>>>

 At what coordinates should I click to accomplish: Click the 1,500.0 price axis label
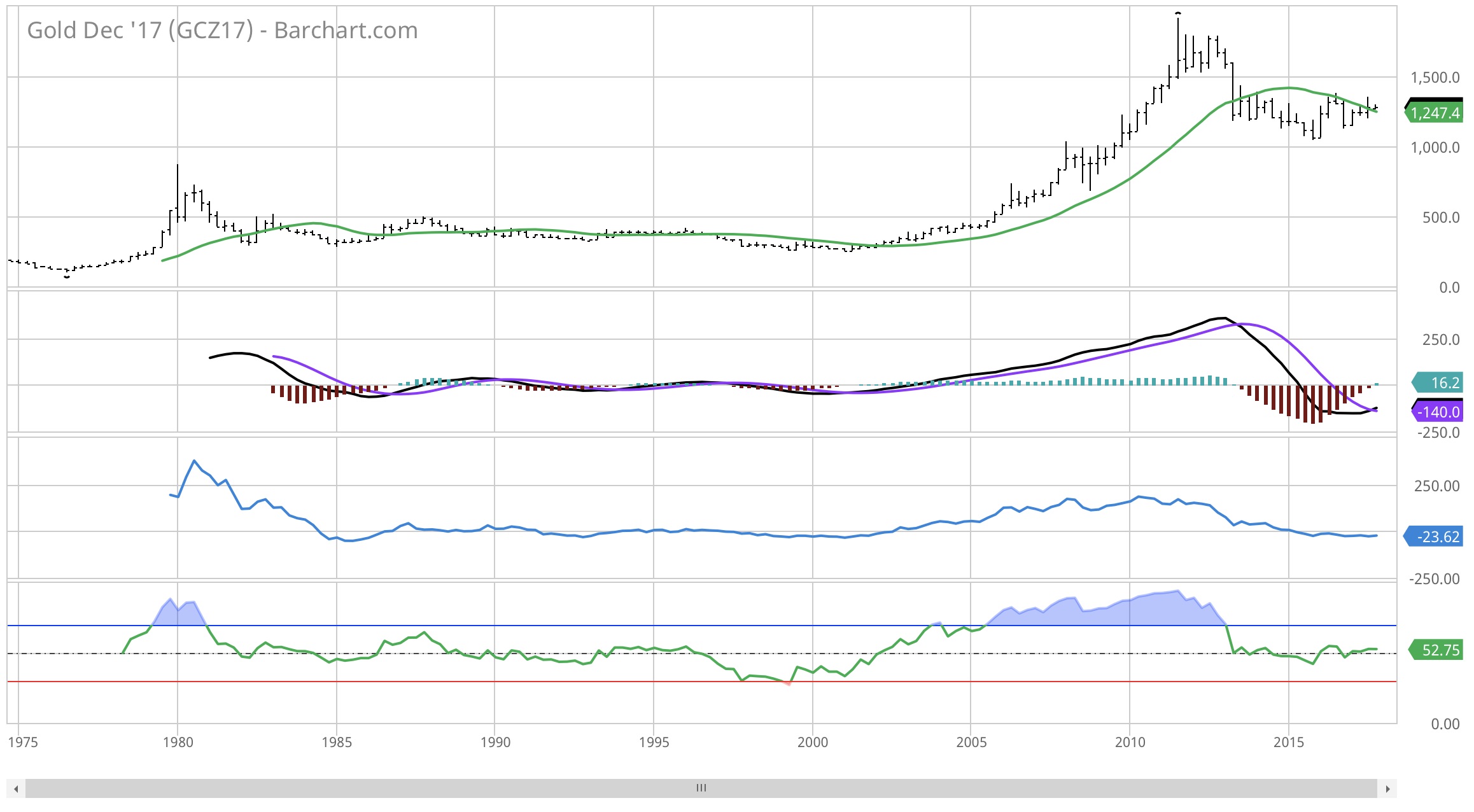1435,78
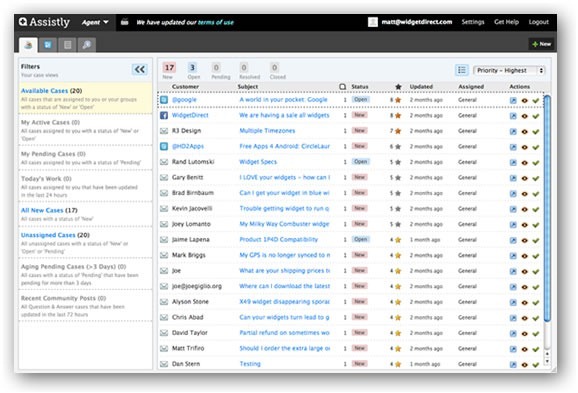This screenshot has width=578, height=393.
Task: Toggle the eye icon on Mark Briggs row
Action: [x=525, y=256]
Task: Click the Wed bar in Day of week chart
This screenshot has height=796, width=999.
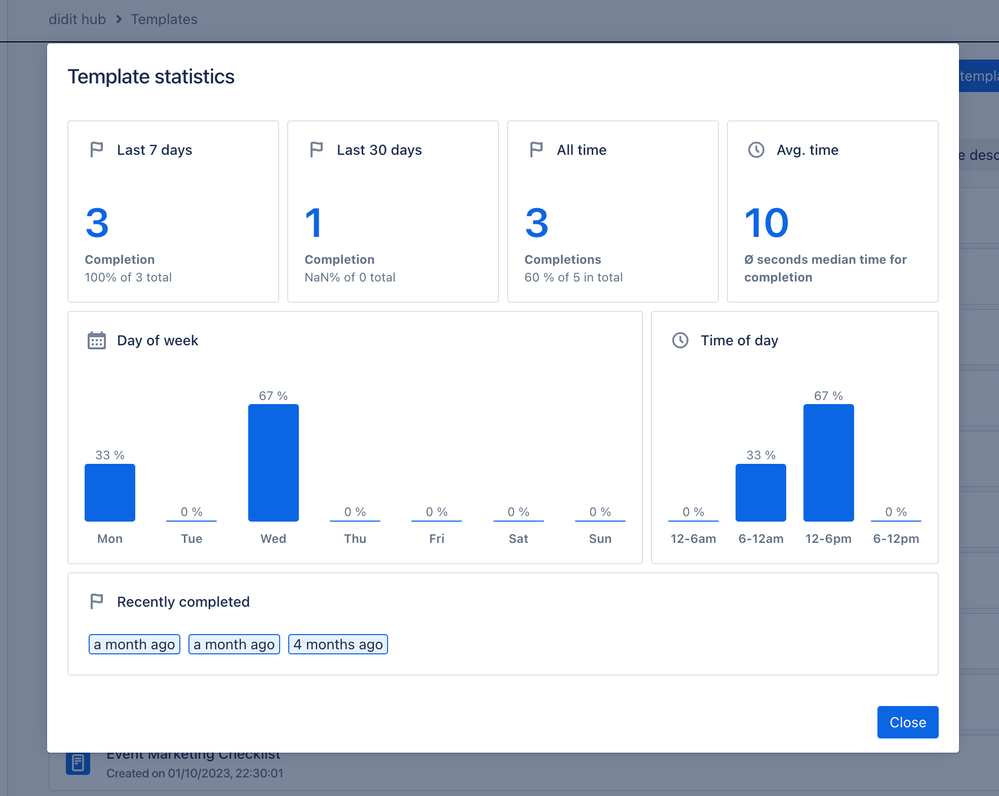Action: point(273,460)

<<<

__What to produce__. Please copy each of the lines above that contains the word "Click". Case counts.

__Output__.
 At what coordinates should I click to accomplish: Click the 1,500.0 price axis label
Task: Click the Wed bar in Day of week chart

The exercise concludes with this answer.